◆ **EXERCISE DIRECTIONS**
One part of the entries below is wanted: the lines from the one containing "Click the 'Email:' label text" through the one containing "Open the 1m time interval dropdown". Write those out exactly and nothing else.

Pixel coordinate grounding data

####################

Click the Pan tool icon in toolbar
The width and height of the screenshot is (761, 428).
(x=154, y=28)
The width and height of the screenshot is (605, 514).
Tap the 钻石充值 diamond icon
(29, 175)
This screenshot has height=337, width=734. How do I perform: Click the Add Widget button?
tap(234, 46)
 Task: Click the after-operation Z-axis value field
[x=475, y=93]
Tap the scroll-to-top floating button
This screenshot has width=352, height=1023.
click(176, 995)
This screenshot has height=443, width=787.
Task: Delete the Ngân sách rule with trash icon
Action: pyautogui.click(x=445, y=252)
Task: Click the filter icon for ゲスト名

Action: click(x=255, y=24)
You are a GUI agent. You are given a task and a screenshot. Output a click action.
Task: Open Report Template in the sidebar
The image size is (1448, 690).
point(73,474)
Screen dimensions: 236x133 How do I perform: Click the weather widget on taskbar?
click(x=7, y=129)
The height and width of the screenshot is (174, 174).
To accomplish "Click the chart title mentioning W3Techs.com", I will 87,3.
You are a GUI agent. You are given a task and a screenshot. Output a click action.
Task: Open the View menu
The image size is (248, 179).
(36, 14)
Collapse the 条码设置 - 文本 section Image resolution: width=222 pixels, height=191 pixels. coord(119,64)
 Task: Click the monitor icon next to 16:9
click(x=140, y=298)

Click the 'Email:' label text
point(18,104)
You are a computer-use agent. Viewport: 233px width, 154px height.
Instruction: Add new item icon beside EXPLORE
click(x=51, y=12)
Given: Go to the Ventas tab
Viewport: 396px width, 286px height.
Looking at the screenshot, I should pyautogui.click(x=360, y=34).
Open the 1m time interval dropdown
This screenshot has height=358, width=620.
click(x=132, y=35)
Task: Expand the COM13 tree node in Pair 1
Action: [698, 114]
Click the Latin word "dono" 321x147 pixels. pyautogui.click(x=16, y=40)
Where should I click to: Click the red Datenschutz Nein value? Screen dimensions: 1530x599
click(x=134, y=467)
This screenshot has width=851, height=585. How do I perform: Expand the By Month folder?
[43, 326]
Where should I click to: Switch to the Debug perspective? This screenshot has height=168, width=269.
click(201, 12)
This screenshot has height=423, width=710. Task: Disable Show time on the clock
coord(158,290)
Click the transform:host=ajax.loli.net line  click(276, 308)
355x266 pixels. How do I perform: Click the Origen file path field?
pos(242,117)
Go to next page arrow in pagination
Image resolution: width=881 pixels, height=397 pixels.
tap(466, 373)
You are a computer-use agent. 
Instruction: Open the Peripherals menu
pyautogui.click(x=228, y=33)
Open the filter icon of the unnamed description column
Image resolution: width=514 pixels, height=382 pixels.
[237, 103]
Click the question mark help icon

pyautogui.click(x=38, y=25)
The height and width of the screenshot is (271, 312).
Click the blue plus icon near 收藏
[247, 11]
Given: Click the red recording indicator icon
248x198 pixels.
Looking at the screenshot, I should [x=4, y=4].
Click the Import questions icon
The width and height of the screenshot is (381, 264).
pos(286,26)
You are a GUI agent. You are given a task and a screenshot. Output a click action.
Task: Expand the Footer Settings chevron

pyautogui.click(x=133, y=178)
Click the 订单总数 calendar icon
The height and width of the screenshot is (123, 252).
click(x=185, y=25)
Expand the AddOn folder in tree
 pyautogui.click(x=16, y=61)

####################

◆ **SOLUTION FOR THIS PROBLEM**
Click the 'Email:' label text
point(18,104)
You are a computer-use agent. Viewport: 233px width, 154px height.
Instruction: Add new item icon beside EXPLORE
click(x=51, y=12)
Given: Go to the Ventas tab
Viewport: 396px width, 286px height.
Looking at the screenshot, I should pyautogui.click(x=360, y=34).
Open the 1m time interval dropdown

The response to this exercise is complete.